--- Information ---

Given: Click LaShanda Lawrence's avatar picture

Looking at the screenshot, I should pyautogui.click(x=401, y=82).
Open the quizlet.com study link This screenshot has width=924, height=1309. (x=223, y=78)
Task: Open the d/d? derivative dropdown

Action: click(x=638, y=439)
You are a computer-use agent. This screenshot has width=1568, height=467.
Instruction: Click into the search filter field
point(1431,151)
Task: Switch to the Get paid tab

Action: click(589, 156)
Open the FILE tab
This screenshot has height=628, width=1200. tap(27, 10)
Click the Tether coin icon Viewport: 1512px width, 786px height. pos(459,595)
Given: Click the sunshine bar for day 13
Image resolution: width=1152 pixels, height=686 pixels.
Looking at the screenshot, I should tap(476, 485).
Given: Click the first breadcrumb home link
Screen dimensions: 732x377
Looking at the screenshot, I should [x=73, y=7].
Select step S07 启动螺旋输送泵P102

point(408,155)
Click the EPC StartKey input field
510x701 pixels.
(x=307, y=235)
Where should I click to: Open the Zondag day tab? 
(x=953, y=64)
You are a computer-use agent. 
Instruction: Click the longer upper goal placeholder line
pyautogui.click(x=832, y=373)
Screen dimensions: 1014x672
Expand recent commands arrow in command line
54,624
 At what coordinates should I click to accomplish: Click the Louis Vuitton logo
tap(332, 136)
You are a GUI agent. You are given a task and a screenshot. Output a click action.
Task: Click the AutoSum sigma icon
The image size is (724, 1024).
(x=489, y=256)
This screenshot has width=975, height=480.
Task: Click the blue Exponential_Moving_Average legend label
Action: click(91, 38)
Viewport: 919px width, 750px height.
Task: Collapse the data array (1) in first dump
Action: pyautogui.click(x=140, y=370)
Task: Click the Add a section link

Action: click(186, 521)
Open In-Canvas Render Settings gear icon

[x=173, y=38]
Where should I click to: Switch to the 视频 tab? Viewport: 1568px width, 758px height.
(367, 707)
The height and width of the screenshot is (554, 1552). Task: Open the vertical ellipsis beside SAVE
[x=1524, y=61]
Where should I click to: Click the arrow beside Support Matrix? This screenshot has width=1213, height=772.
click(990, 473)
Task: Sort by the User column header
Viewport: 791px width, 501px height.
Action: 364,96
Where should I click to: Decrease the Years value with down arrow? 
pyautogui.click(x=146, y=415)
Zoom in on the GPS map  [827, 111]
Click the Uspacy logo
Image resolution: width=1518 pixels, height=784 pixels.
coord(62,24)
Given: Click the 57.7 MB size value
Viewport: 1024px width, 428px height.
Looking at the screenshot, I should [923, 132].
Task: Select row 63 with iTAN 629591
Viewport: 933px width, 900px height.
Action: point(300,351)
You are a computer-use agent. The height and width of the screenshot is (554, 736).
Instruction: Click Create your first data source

---

* Task description
Copy out each line in the preceding records that contains "agent".

* Answer to this exercise
You are a computer-use agent. This screenshot has width=1568, height=467.
You are a computer-use agent. 
You are a GUI agent. You are given a task and a screenshot. Output a click action.
You are a computer-use agent. The height and width of the screenshot is (554, 736).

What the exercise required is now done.